** Job 1 **
From the forum thread about tracing a sold horse, reproduce the stretch from "His name is" through "marking is OE9Y." verbatim.
** Job 2 **
In the forum thread about tracing a sold horse, what is Dan's freeze brand marking?
** Job 3 **
Continue the forum thread about tracing a sold horse from its last post onward.

** Passage shown **
>>

# Trying to trace my old horse.



## vroutledge (5 October 2009)

My beautiful horse got sold in the early months of 2007 whilst i was away in australia, only to return and find out my mother had sold him, i was devastated!!

I am hoping to find out as much information as possible about where he is and if he is okay........

His name is Dan and he will have turned 10 this year, he is 16/16.1hh and in the summer he is bright bay.
He is an appaloosa x tb sire is Centaur El Cid and dam is trynova out of tyranavos.
He has a very cheeky sense of humour and used to have a tendency to buck. he has a bit of a blemish on his front lower leg, also his freeze brand marking is OE9Y.

He got sold to the somerset/wiltshire area.

Any information please get in touch.


----------



## MrMeldrew (5 October 2009)

How sad...good luck finding him


----------



## Maesfen (5 October 2009)

You could try NED, find him on there, which passport issuer he is with, write or ring them and ask them to forward a letter on to his present or last known owner; enclose an SAE with your letter and full contact details so that hopefully you will be contacted by them.
Hope you find him and he's happy.

<<

** Extracted data **
>>

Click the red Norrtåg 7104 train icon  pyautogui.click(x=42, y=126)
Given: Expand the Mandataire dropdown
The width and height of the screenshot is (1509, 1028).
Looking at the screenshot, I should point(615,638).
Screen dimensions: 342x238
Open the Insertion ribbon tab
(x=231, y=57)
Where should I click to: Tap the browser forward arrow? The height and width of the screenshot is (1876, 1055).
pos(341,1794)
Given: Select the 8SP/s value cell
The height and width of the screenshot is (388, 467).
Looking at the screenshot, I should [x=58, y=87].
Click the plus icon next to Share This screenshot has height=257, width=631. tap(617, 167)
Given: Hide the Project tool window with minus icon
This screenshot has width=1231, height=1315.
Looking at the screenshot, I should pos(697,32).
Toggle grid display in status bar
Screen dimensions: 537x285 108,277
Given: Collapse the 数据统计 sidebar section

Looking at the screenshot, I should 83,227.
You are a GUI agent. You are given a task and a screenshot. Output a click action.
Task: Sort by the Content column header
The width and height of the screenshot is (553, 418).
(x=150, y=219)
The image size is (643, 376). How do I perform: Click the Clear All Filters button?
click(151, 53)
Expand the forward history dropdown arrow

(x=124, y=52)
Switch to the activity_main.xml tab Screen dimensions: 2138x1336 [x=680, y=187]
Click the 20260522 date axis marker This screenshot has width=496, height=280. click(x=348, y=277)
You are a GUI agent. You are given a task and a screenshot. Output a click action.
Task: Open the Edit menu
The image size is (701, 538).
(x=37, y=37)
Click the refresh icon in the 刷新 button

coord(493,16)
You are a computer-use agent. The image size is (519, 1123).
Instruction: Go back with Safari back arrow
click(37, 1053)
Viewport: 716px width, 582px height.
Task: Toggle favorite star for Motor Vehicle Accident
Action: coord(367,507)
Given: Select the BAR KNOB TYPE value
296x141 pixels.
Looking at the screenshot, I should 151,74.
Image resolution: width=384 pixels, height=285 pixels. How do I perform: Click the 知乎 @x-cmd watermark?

<<

** Reply 1 **
His name is Dan and he will have turned 10 this year, he is 16/16.1hh and in the summer he is bright bay.
He is an appaloosa x tb sire is Centaur El Cid and dam is trynova out of tyranavos.
He has a very cheeky sense of humour and used to have a tendency to buck. he has a bit of a blemish on his front lower leg, also his freeze brand marking is OE9Y.

** Reply 2 **
OE9Y

** Reply 3 **
----------



## burge (5 October 2009)

I hope you have disowned your mother!


----------



## vroutledge (5 October 2009)

how do i upload a picture?


----------



## vick (5 October 2009)

I usally do mine through photobucket, but it won't let me latley


----------



## Joules (5 October 2009)

I suggest putting an advert on Tracingequines.com - I put an advert on there for my horse - wanted some background info even after owning him for 8 years and managed to find someone who knew him years &amp; years ago !!!


----------



## vroutledge (6 October 2009)

Thankyou i might try that....


----------



## vicky18 (1 April 2011)

Hi, omg i have been trying to trace dan for so long. i even tried to ring old vets ect. i have had dan since aug 08. I even 118 your number, and was told you moved to australlia. so hope you get this message would be lovely to speak to you, and for you to come and see him, im so excited. please if you get this mess please phone me on 07885728894. hope to hear from u soon


----------



## Snowysadude (1 April 2011)

Wow thats so nice if thats true hope it all works out well - Vicky have you sent them a private message as well with details?


----------



## SuperCoblet (1 April 2011)

vicky18 said:



			Hi, omg i have been trying to trace dan for so long. i even tried to ring old vets ect. i have had dan since aug 08. I even 118 your number, and was told you moved to australlia. so hope you get this message would be lovely to speak to you, and for you to come and see him, im so excited. please if you get this mess please phone me on 07885728894. hope to hear from u soon
		
Click to expand...

That's fabulous news! Well done both of you!  and good luck


----------



## HopesnDreams (1 April 2011)

How exciting.


----------



## TheEquineOak (1 April 2011)

What happened?!

I'm a sucker for a happy ending


----------



## vicky18 (1 April 2011)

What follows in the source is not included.